A government that establishes itself by hook or crook will be a weak government. It will be a government that will give major concessions to foreign governments, because it lacks popular support. Returning people's trust [to government] has an extremely high priority for us, because a loss of this trust may have serious consequences for our country."

[Upholding] individual freedoms of the people has a can ensure the security of society in a much more positive way than security crackdowns with wooden and metal clubs, in fact these crackdowns compromise the security of our country. Our people are much more mature [to deserve] a regression to pre-revolutionary unacceptable methods.

0635 GMT: Keeping It in the Family. President Ahmadinejad may have been rebuffed in his attempt to name the father of his daughter-in-law as a Vice President, but Mowj-e-sabz claims that Ahmadinejad's son-in-law Mehdi Khorshidi will be the head Presidential Secretary, and the husband of Ahmadinejad's sister-in-law will be the head of the Iranian national youth organization.

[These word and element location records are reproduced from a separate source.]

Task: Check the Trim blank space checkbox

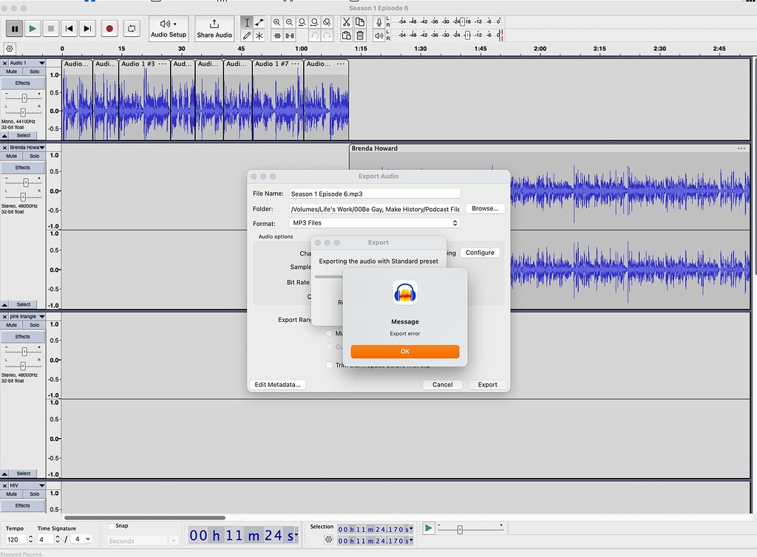Action: coord(330,364)
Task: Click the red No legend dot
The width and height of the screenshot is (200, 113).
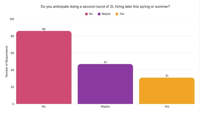Action: point(86,14)
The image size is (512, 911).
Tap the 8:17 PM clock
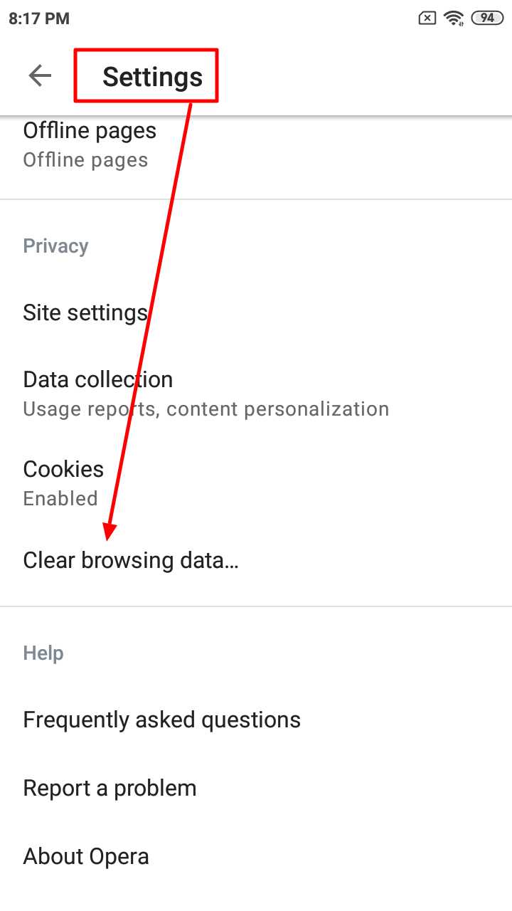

0625 GMT: An intriguing follow-up reports on Sunday's demonstrations in Shiraz (see video in our updates for 19 July) in the Ehsan ampitheatre. The website Mowj-e-sabz claims that this rally, "a gathering of the election campaign managers of Mousavi and Karroubi", is the "first official gathering of the reformists after the elections and it also is the first gathering of the reformers that has a permit".

Given that the Government has not given a permit for demonstration in Tehran since 15 June, apart from the Beheshti memorial at Qoba mosque on 28 June, this rally was likely to have received permission from provincial officials. So who are they and will they now face retribution from the regime?

0600 GMT: There are reports that protestors will turn out on the streets today, linking the demonstration to one on the same day in 1952 in support of the nationalist Government of Mohammad Mossadegh.

0500 GMT: The crisis in Iran has now "settled", if that word can be used, into a rhythm in which a prominent show of opposition is followed by a regime reaction and then a few days of quiet. Friday's address by Hashemi Rafsanjani brought a response from the Supreme Leader yesterday, and this morning both sides are taking a step back to assess the position. The one scheduled event for today is the "power overload" protest for 9 p.m. local time, with demonstrators hoping to black out the national news by switching on electrical appliances.

Josh Shahryar's "Green Brief" summarises one notable development, the meeting of Mir Hossein Mousavi with families of detainees. The opposition leader is using these occasions not only to show support for the detained and their relatives but also to indicate that protest has not ebbed and to set out political positions. Yesterday he said the Green Movement was peaceful but was ready to make sacrifices, declaring, “The Iranian Nation had matured and that the use of pre-1979 tactics wouldn’t be enough to silence it....The Nation had been reborn and was going to defend its achievements.”

Mousavi asked the government to ensure freedom of speech and condemned ongoing arrests. And, in a rebuttal to the line of the Supreme Leader, he said it was “an insult to the Iranian Nation to suggest that foreigners had orchestrated the post-election protests in Iran".

Mousavi's Facebook page also continues to be an active location to challenge the Government. This morning it has countered an appearance by the Iranian Foreign Minister, declaring, "WE ARE THE MEDIA!" It is featuring the call by the Association of Combatant Clergy for a referendum on the legitimacy of the Government (see yesterday's updates), and it is highlighting a video, which allegedly shows a lack of public turnout for President Ahmadinejad's appearance in Mashaad on Friday (see separate entry).